Mis à jour 12/11/2023 à 20:06 GMT+1

N°1 mondial incontesté en cette fin d'année, Novak Djokovic a probablement réalisé la saison la plus accomplie de son immense carrière à 36 ans. Avant le Masters de Turin, Christophe Bernelle, psychiatre, ex-tennisman professionnel et auteur du livre Nadal, Federer, Djokovic - 21 matches pour entrer dans la tête de ces champions et booster votre mental, se penche sur le pourquoi de cette réussite.

Djokovic, des records qui ne changent rien ?
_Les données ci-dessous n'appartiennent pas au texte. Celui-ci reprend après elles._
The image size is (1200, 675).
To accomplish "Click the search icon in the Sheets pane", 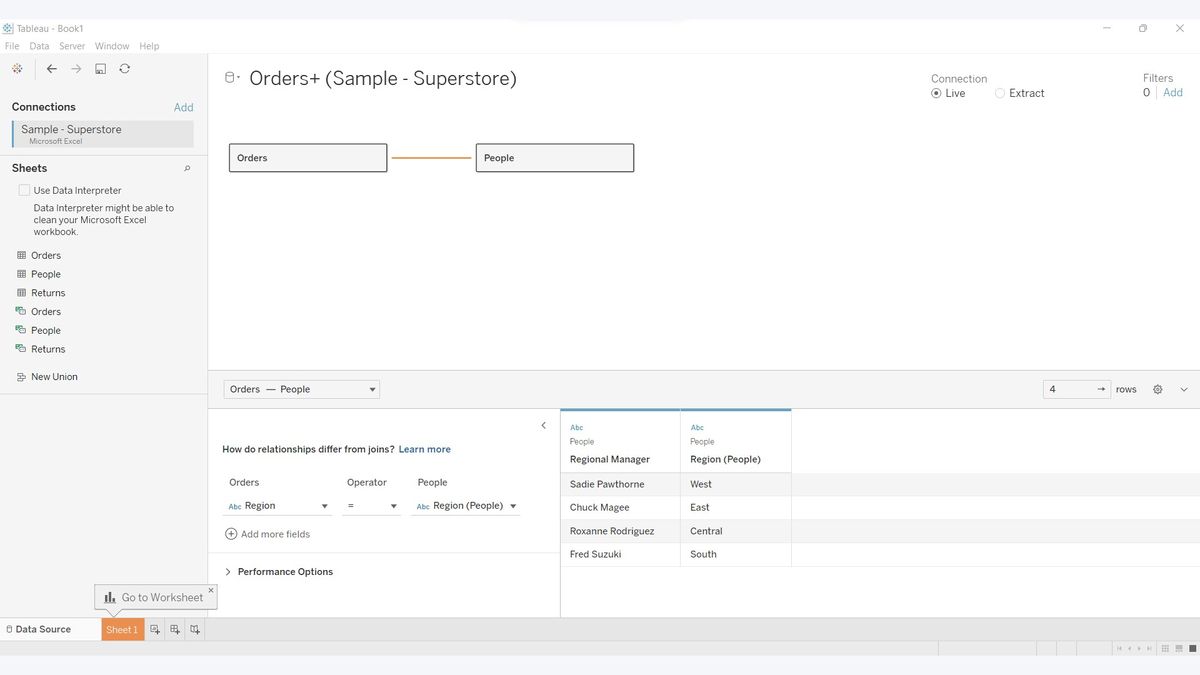I will [x=186, y=168].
La première chose qui interpelle au moment de regarder la trajectoire de Novak Djokovic, c'est la construction d'un mental en constante progression depuis de nombreuses années. Qu'en pensez-vous ?
Christophe Bernelle : Quand nous regardons tous les tennismen de l'histoire, Djokovic est celui qui a le plus parlé de cette thématique. Au-delà de simplement en parler, nous sentons tout son travail effectué en profondeur. Djokovic dépasse même la simple préparation mentale, c'est devenu une philosophie de vie dans la quête de devenir une meilleure personne. À partir du moment où il s'est intéressé à la psychologie vers 23 ans grâce à sa femme, son travail quotidien sur cet aspect est devenu fondamental. Il a démarré le yoga, il a croisé un maître en arts martiaux en Serbie dans le but de mieux se connaître. Comme c'est une personne intelligente et curieuse, il est sans cesse dans le désir d'apprendre et de comprendre pour se sentir mieux dans sa vie. À Roland-Garros cette année, nous l'avons bien vu avec cette pastille sur le corps, il n'hésite pas à expérimenter de nouvelles approches.
Djokovic est ouvert sur le monde. Plus jeune, il avait un rapport à la défaite plus conflictuel, il faisait semblant d'être blessé, ses comportements n'étaient pas très sportifs. Ces dernières années, on sent un respect de l'autre plus prononcé. Quand il perd, il peut beaucoup plus facilement enlacer l'adversaire et le féliciter. À mon sens, Djokovic devient progressivement un maître d'art martial. Bouddha disait : "Soyez votre propre maître." Quand on fait un tournoi, on le fait évidemment pour gagner et il ne faut pas l'oublier. Mais le désir de gagner doit toujours être en arrière du fait que finalement, il faut simplement être heureux de jouer sur le court. Il y a un combat certes, mais il faut toujours penser à l'instant présent. L'objectif, c'est d'évacuer ses pensées sur la pression liée au résultat pour privilégier le jeu. Nadal le disait souvent : "Ma pression, c'est de bien jouer." Pour cela, l'accompagnement mental devient capital.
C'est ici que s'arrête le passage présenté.